Culture & Community

Photo courtesy of Deb O'Hanley

Prince Edward Island’s Acadian and Francophone community (AFC) is distributed across six geographic regions of the province: West Prince, Evangeline, Summerside-Miscouche, Rustico, Charlottetown and Eastern Kings. While the Evangeline region is today considered the Island’s largest Francophone region, it is important to note that each region has cultivated its own identity and faces specific issues. In cooperation with the regional committees in each of these six regions, the Société Saint-Thomas-d’Aquin (SSTA)—the voice of our community—ensures that the Island’s Acadian, Francophone and Francophile populations maintain day-to-day access to activities and services in French throughout the province.

Additionally, six committees serve at the regional level as “mini-SSTAs.” In this way, each region can be fairly represented in terms of its particular issues and needs.
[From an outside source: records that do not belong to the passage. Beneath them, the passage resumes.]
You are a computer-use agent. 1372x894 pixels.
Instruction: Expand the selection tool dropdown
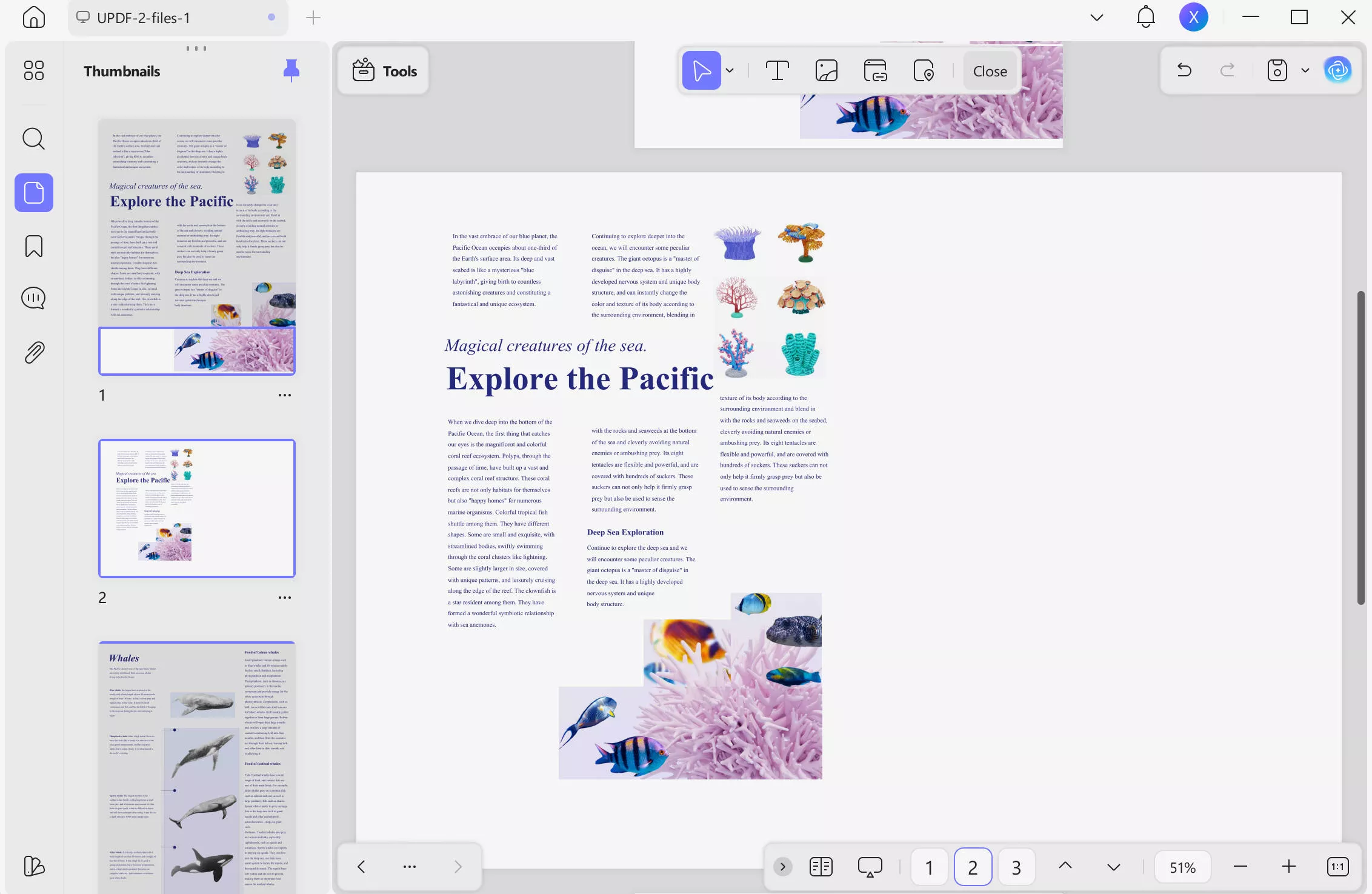pyautogui.click(x=730, y=70)
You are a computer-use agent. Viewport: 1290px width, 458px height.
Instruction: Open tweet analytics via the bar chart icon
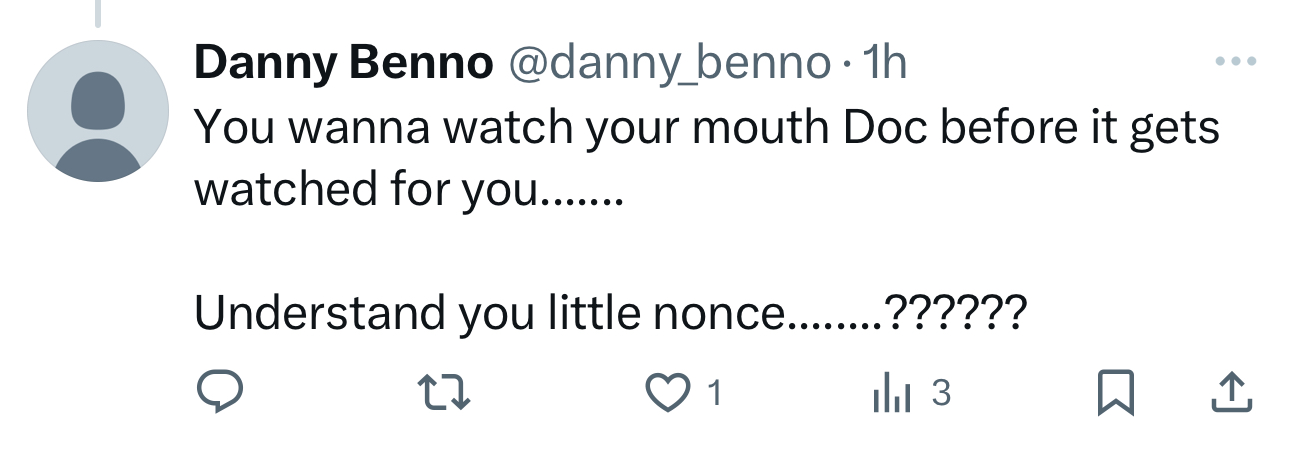[x=891, y=392]
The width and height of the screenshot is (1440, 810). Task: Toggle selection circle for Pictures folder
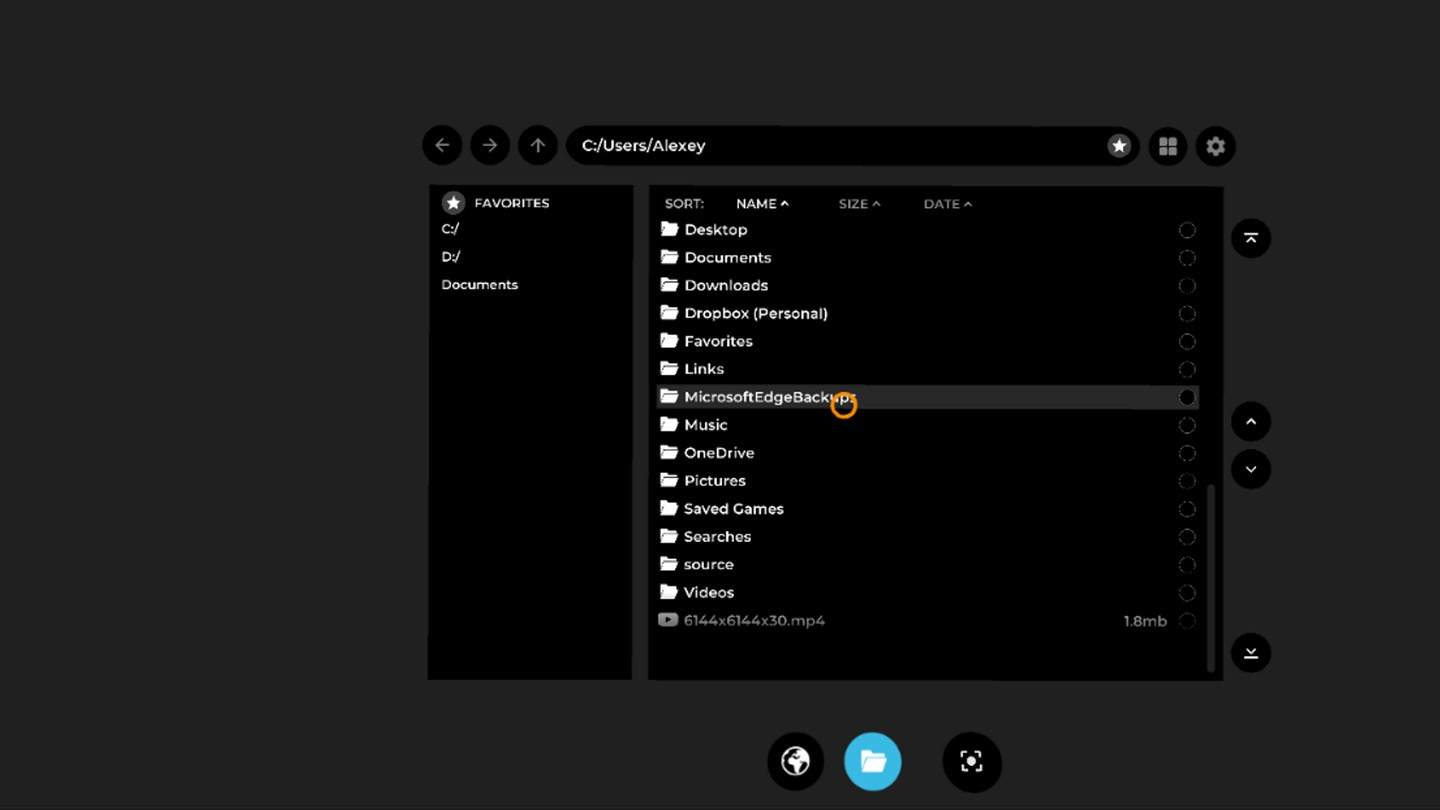tap(1187, 481)
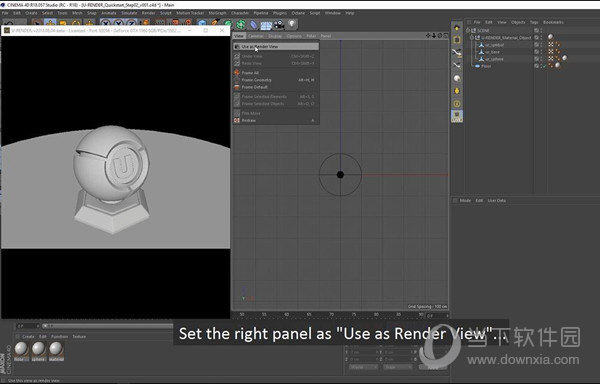600x384 pixels.
Task: Click the viewport pan arrows icon
Action: 428,36
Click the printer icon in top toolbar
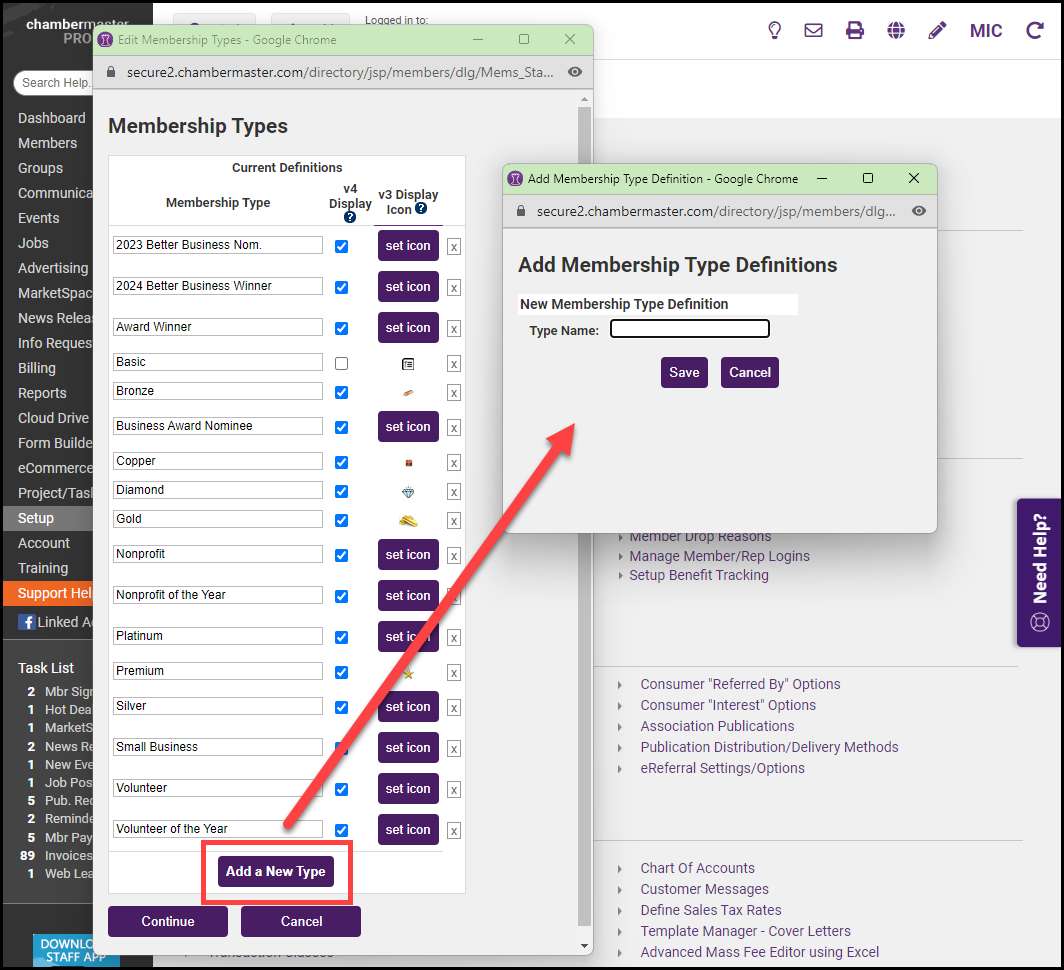Image resolution: width=1064 pixels, height=970 pixels. coord(855,30)
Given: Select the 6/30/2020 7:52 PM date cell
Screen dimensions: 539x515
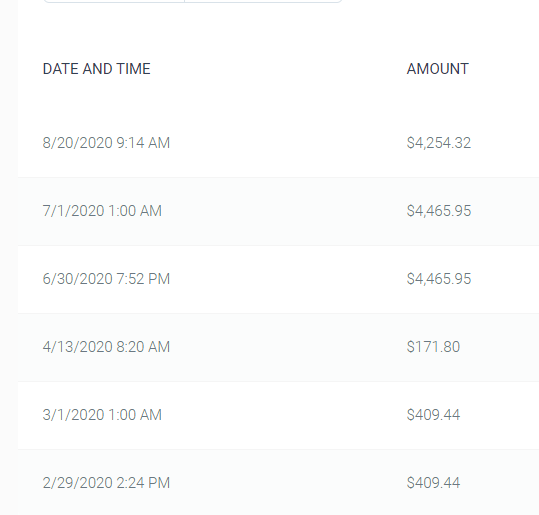Looking at the screenshot, I should pyautogui.click(x=106, y=279).
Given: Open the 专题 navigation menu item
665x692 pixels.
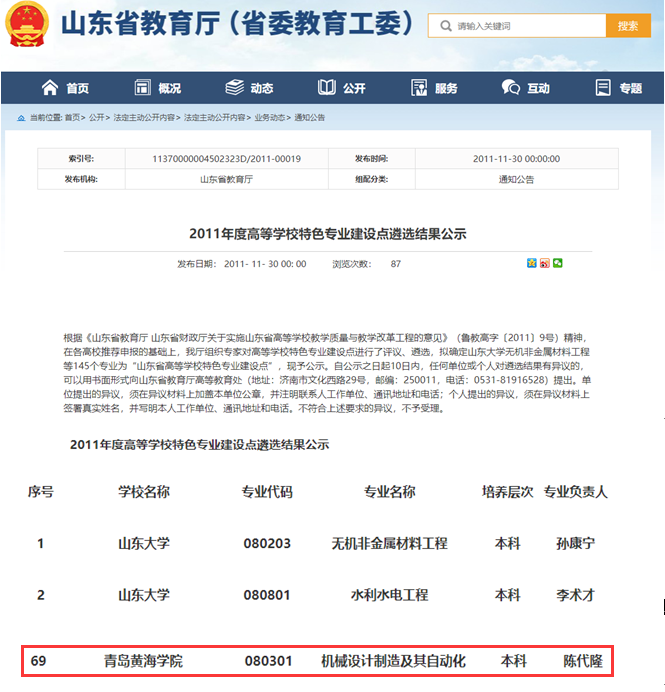Looking at the screenshot, I should (618, 88).
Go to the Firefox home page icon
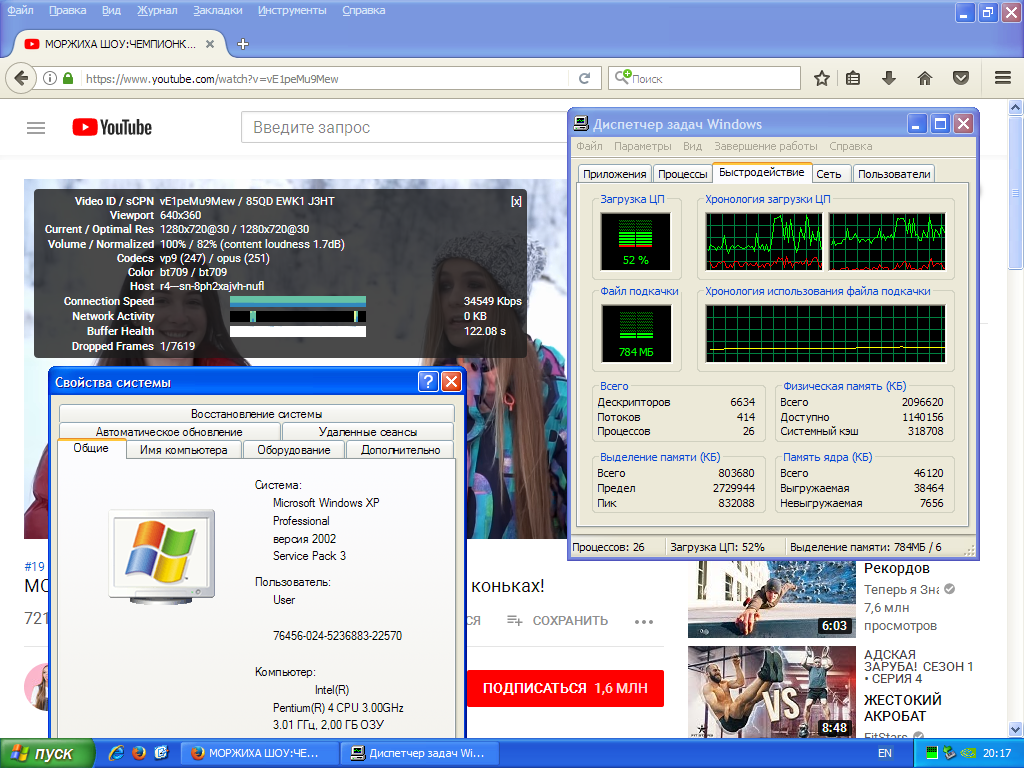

Each centre offers a wide range of activities, events and services in French in conjunction with the Island’s various Francophone organizations. These organizations are mandated to enable all Island Acadians and Francophones to live their entire lives in French from birth through old age. The school-community centres—made up of early years centres (EYCs), French-language schools and community facilities—actively support the community members in living and thriving in French.

Although many objectives have been achieved over the years, many other issues remain to be addressed in the interest of the ongoing development of the Island’s AFC, which has made great strides across many sectors and on many levels over the past 300 years. The AFC’s rapid and dynamic evolution is also, in a way, one of its major challenges; its transformation requires ongoing adaptation on the part of both the community and the above-mentioned organizations. The national debates surrounding the modernization of the Official Languages Act perfectly illustrate this need for adaptation and change within our communities.

Although Prince Edward Island’s AFC has been characterized by ongoing change, it also stands out for its members’ sense of engagement and solidarity. The new decade and the celebrations marking the 300th anniversary come at one of the richest and most eventful periods in the Island’s history from a cultural perspective. The Congrès mondial acadien (World Acadian Congress) in 2019 paved the way for the festivities to come. This once-in-a-lifetime event left all Islanders with feelings of collective joy and pride. Against this backdrop, the entire community is excited about embarking on the next chapter in its history as it looks forward to a promising future full of hope for the years to come.